In late November, just as the Senate Commerce Committee was about to hold an "Open Forum on Decency," the Federal Communications Commission (FCC) announced a sharp increase in complaints about the content of broadcast programming, from 6,161 in the second quarter of 2005 to 26,815 in the third. The numbers seemed to validate the Senate outrage-a-thon, where activists and legislators expressed terror at the thought of leaving their children alone with a TV set.
But as Adam Thierer of the Progress & Freedom Foundation pointed out in a report that same month, two little-noticed methodological changes have greatly inflated official tallies of indecency complaints. In July 2003 the FCC began counting each computer-generated e-mail message from a single group as a unique complaint. In early 2004 it began separately counting copies of the same message sent to different offices at the FCC.
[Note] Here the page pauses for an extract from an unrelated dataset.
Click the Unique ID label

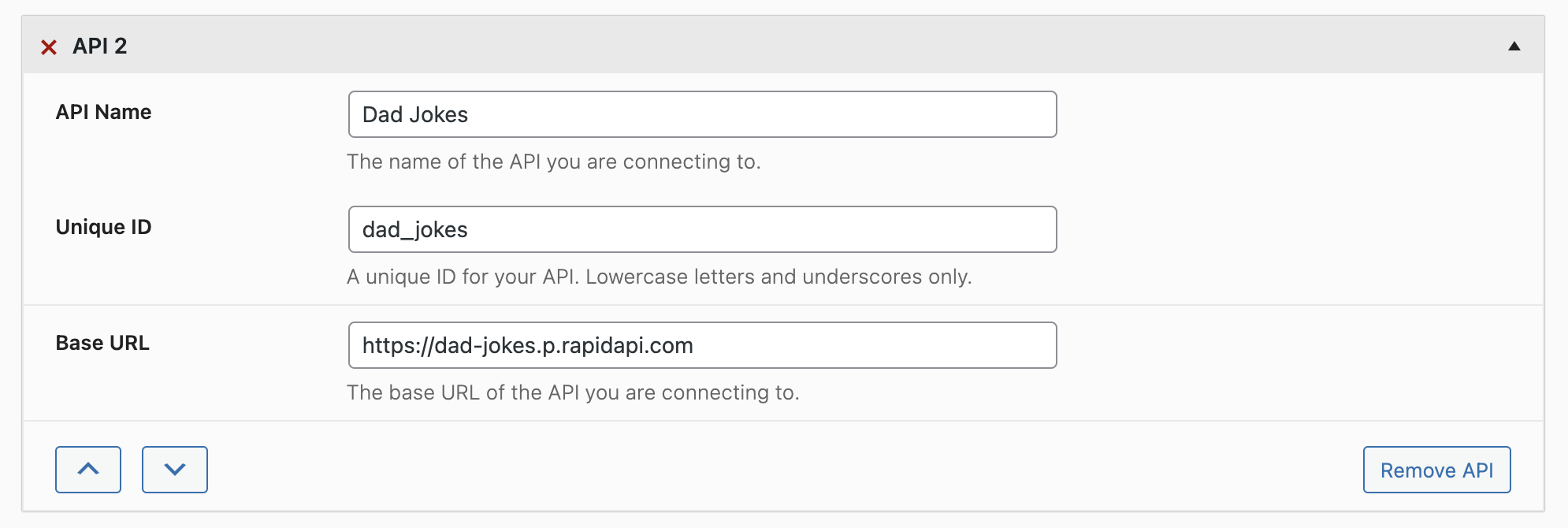click(103, 227)
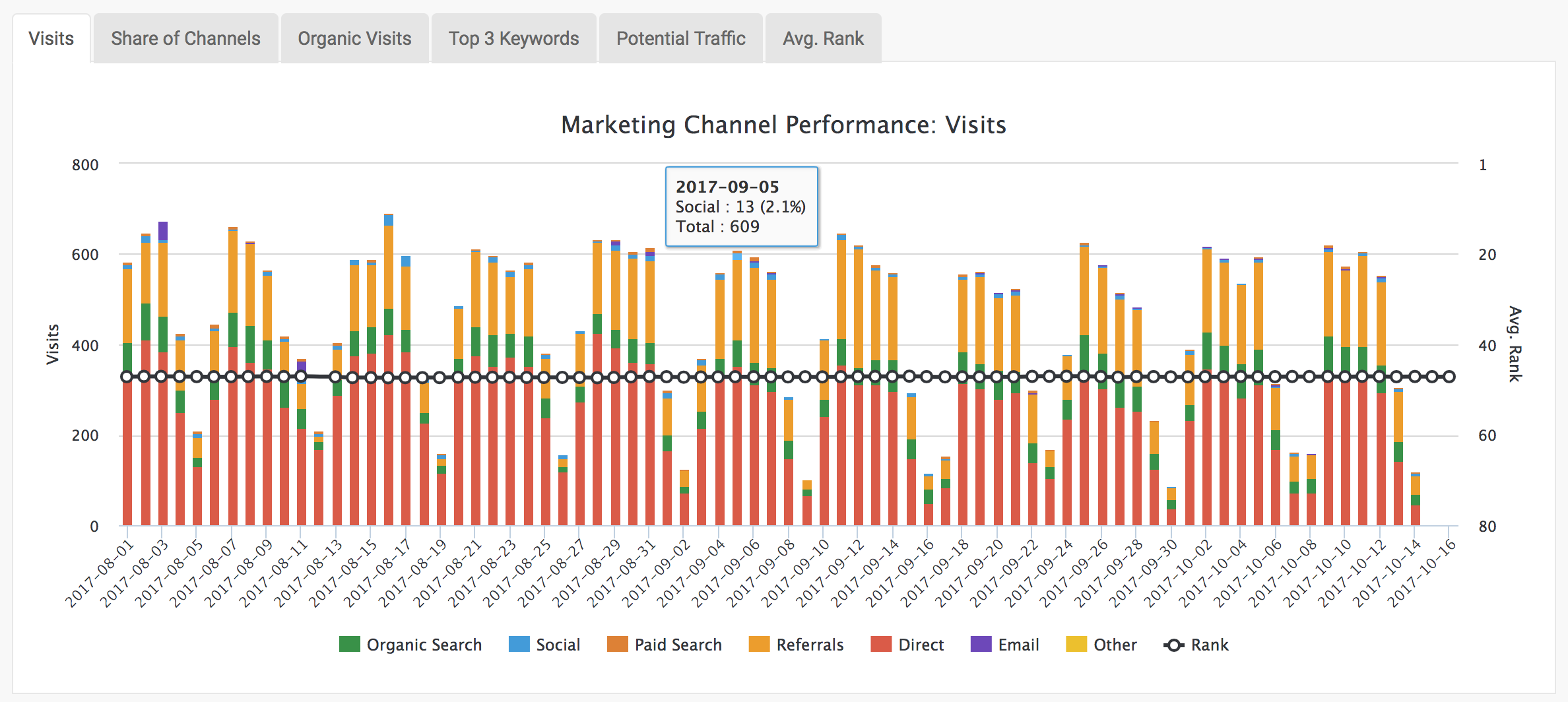Image resolution: width=1568 pixels, height=702 pixels.
Task: Click the Paid Search legend color square
Action: click(x=617, y=645)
These changes magnified the already large influence of the Parents Television Council, the group headed by the conservative activist Brent Bozell. In 2003 more than 99 percent of indecency complaints came from Bozell's outfit; in 2004 the proportion was similar, if you exclude complaints related to Janet Jackson's Super Bowl nipple display. Since FCC enforcement actions are driven by complaints and complaints are driven by the Parents Television Council, who's driving the FCC?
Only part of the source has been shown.